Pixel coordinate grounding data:
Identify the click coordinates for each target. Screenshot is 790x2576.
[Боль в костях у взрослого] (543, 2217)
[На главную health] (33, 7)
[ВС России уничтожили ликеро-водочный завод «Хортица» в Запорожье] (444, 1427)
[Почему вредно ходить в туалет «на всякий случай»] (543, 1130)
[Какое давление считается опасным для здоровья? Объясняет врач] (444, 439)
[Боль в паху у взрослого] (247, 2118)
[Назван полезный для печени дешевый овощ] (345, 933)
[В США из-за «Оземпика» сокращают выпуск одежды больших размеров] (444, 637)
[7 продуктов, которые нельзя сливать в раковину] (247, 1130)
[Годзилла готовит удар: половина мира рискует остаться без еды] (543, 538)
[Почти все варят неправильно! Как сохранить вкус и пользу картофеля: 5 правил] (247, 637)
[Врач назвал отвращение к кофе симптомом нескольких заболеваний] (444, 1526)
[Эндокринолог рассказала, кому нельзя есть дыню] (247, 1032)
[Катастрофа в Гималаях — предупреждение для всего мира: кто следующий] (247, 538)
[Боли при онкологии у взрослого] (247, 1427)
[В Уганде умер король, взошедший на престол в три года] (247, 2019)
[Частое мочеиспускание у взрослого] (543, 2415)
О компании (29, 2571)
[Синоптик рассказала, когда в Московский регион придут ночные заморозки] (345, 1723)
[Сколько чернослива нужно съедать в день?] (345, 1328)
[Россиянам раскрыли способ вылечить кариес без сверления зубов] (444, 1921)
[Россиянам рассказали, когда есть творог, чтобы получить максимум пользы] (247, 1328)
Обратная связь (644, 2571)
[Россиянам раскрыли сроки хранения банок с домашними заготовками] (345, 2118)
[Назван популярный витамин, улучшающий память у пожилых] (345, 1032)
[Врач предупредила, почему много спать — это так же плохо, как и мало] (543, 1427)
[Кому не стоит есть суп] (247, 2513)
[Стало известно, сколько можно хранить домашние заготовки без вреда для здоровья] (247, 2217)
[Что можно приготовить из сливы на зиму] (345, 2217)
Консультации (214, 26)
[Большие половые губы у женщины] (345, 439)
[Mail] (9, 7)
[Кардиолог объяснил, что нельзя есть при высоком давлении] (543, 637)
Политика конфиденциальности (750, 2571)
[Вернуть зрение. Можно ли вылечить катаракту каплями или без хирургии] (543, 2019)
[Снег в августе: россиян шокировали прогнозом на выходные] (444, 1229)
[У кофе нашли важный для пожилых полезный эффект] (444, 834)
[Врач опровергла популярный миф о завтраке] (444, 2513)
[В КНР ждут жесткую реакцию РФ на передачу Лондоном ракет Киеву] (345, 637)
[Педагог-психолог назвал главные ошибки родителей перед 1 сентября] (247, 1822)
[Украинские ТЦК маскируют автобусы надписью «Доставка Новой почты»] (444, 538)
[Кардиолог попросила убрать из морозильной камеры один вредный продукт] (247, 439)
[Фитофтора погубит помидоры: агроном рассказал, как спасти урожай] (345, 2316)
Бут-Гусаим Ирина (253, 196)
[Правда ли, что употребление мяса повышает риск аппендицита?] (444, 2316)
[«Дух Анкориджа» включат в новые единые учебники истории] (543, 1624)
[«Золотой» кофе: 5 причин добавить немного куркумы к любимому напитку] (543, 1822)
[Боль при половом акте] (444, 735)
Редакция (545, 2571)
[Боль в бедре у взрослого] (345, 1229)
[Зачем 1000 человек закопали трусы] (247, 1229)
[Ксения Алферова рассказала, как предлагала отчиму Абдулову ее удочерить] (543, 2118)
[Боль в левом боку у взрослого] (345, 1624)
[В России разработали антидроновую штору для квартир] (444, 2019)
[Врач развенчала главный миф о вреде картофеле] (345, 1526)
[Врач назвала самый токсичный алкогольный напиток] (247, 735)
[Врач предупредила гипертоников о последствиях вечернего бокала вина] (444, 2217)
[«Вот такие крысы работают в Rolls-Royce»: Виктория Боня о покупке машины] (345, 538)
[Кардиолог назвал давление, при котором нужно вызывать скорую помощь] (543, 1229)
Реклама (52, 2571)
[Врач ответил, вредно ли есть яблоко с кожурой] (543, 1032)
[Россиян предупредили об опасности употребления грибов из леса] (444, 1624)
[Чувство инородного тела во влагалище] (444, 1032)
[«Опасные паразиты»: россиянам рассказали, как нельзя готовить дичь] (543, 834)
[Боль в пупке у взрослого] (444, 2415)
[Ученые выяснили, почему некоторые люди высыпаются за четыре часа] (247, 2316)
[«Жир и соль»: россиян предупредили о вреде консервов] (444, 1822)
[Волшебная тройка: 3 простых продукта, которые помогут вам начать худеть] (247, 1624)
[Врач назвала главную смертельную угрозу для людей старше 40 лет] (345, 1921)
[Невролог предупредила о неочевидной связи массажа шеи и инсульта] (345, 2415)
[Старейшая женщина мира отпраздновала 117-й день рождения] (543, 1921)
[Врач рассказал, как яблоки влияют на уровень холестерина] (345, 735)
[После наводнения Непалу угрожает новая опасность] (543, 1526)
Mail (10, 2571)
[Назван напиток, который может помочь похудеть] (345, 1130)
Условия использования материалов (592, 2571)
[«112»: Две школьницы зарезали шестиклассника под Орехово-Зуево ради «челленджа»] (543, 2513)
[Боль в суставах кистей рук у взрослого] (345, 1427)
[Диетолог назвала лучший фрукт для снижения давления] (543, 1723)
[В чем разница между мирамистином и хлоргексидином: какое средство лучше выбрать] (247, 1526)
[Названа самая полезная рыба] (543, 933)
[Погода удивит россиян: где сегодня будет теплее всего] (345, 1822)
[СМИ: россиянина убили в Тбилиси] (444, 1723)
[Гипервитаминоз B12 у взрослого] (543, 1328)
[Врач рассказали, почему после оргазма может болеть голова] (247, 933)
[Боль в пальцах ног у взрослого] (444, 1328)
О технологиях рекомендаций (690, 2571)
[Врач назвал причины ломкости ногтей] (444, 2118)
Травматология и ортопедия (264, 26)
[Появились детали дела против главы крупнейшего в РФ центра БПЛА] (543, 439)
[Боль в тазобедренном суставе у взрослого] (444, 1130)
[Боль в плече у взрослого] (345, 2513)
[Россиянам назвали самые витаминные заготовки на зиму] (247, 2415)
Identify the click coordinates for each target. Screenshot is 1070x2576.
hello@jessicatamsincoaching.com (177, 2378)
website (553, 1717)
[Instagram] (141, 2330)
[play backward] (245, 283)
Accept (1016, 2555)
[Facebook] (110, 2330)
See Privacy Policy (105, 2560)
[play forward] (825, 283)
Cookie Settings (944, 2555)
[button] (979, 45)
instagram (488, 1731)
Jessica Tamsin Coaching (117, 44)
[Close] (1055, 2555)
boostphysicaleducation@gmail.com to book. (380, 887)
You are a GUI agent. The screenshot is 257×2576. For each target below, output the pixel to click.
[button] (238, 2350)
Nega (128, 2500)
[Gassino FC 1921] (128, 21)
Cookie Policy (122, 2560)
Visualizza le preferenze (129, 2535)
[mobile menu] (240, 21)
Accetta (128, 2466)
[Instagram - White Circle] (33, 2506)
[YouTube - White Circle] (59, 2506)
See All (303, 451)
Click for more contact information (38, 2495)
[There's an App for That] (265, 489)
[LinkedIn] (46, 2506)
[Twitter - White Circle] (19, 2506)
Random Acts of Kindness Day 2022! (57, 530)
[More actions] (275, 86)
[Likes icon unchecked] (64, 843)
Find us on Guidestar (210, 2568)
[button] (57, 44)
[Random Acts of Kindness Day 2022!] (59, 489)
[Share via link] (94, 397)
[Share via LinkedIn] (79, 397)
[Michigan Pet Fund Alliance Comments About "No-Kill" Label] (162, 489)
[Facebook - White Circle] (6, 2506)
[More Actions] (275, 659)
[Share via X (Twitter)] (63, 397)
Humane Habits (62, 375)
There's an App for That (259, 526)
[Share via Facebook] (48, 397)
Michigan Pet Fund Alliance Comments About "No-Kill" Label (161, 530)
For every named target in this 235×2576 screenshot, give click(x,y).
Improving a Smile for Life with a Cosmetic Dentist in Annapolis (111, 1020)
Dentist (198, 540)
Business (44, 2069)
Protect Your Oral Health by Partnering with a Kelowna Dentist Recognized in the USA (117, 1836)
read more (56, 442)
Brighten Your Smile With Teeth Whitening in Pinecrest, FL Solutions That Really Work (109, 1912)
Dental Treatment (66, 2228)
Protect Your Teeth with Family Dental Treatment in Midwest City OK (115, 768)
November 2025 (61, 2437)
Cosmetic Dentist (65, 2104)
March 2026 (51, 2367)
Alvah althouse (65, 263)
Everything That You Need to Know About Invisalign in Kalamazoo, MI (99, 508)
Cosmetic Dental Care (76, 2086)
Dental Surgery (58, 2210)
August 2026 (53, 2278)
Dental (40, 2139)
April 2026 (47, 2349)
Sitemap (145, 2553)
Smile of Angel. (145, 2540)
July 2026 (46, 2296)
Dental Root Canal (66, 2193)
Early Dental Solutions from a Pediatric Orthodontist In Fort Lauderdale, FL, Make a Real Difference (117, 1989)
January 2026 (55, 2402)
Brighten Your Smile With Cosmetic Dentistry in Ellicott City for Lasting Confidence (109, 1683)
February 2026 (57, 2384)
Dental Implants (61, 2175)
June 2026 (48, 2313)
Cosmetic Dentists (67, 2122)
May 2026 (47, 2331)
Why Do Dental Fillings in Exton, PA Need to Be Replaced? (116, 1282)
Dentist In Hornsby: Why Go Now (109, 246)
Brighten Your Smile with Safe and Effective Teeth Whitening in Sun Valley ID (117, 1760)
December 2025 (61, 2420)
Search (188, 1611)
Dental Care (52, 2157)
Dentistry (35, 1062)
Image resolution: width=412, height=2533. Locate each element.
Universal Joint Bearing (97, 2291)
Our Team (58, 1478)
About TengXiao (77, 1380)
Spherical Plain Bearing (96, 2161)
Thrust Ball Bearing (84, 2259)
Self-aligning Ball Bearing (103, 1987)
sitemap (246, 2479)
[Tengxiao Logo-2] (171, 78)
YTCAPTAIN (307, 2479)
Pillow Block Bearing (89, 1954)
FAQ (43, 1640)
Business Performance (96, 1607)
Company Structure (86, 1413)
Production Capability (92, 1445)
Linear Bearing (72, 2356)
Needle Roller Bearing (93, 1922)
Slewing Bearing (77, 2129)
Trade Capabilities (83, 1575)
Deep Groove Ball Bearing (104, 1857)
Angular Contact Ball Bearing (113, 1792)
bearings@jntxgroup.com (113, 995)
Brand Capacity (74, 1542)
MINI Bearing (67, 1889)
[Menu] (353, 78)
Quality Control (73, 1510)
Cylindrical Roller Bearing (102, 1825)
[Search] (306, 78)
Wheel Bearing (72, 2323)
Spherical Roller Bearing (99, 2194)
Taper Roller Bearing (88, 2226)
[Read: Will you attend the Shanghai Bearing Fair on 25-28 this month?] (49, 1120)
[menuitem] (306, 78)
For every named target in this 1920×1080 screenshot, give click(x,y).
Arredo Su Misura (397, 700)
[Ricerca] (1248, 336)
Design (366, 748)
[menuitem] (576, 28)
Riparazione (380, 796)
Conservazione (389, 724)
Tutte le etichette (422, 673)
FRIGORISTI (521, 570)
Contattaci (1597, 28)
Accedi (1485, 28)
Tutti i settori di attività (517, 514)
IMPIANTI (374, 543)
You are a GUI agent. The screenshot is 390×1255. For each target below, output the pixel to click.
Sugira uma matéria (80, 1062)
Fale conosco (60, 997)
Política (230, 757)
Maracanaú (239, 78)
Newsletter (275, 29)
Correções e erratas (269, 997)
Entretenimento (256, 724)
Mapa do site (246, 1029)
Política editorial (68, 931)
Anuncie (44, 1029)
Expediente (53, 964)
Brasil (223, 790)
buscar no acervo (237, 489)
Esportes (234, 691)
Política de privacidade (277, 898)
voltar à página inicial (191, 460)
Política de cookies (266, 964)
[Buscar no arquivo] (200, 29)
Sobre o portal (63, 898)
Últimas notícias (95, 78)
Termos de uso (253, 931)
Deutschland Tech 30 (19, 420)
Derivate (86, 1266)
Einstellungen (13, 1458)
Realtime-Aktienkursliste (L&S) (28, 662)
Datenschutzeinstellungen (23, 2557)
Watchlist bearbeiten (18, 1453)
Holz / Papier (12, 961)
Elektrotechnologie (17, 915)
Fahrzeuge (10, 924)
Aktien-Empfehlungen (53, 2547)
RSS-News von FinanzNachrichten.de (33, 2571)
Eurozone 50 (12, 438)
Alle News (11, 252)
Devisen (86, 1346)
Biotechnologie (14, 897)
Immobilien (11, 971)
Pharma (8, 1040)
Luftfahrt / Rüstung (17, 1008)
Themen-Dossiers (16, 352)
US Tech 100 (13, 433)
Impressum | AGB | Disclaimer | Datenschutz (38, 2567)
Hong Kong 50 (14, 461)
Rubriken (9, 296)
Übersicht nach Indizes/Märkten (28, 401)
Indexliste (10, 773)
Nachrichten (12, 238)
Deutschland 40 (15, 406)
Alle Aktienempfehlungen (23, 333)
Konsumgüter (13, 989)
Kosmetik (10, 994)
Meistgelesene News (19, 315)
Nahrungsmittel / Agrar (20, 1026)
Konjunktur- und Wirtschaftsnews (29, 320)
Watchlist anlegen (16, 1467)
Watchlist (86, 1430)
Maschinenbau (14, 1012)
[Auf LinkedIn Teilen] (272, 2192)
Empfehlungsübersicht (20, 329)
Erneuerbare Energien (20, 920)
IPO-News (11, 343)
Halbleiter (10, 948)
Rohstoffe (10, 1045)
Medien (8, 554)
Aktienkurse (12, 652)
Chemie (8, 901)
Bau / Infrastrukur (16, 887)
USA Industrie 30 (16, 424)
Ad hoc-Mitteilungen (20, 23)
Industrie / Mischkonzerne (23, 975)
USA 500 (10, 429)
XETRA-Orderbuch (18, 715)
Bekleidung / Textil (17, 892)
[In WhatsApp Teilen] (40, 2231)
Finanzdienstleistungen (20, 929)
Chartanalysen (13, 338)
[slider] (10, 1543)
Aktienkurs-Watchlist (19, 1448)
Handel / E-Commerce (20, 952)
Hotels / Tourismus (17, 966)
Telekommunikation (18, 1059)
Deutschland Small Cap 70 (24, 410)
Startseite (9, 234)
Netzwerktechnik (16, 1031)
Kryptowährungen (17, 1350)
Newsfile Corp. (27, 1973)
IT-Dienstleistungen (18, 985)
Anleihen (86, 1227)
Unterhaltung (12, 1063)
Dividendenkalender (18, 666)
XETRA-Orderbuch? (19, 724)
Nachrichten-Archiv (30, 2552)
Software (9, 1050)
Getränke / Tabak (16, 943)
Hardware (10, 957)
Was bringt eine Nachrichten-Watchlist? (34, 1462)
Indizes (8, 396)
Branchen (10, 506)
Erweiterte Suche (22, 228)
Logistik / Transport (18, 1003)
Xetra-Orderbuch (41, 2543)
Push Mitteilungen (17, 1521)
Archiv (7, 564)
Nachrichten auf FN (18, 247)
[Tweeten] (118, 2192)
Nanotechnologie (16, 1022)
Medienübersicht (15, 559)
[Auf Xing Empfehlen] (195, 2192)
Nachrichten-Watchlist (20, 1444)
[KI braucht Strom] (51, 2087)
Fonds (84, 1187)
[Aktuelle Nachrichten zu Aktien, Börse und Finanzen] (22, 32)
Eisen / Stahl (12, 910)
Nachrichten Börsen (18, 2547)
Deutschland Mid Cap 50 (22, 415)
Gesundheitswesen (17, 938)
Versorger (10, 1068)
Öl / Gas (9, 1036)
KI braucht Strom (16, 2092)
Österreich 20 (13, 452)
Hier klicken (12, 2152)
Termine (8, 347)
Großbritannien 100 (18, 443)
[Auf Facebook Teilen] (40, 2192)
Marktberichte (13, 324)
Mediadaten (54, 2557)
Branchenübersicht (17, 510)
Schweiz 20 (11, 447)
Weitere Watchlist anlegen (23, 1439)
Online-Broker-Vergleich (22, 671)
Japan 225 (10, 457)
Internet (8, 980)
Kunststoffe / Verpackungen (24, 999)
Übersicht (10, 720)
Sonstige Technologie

Exercise aim: Look through the data above and return exactly the lines from the one that contains "[Правда ли, что" to the one that contains "машины] (345, 538)", inclusive, with nothing else.

Output for this exercise:
[Правда ли, что употребление мяса повышает риск аппендицита?] (444, 2316)
[«Дух Анкориджа» включат в новые единые учебники истории] (543, 1624)
[«Золотой» кофе: 5 причин добавить немного куркумы к любимому напитку] (543, 1822)
[Боль при половом акте] (444, 735)
Редакция (545, 2571)
[Боль в бедре у взрослого] (345, 1229)
[Зачем 1000 человек закопали трусы] (247, 1229)
[Ксения Алферова рассказала, как предлагала отчиму Абдулову ее удочерить] (543, 2118)
[Боль в левом боку у взрослого] (345, 1624)
[В России разработали антидроновую штору для квартир] (444, 2019)
[Врач развенчала главный миф о вреде картофеле] (345, 1526)
[Врач назвала самый токсичный алкогольный напиток] (247, 735)
[Врач предупредила гипертоников о последствиях вечернего бокала вина] (444, 2217)
[«Вот такие крысы работают в Rolls-Royce»: Виктория Боня о покупке машины] (345, 538)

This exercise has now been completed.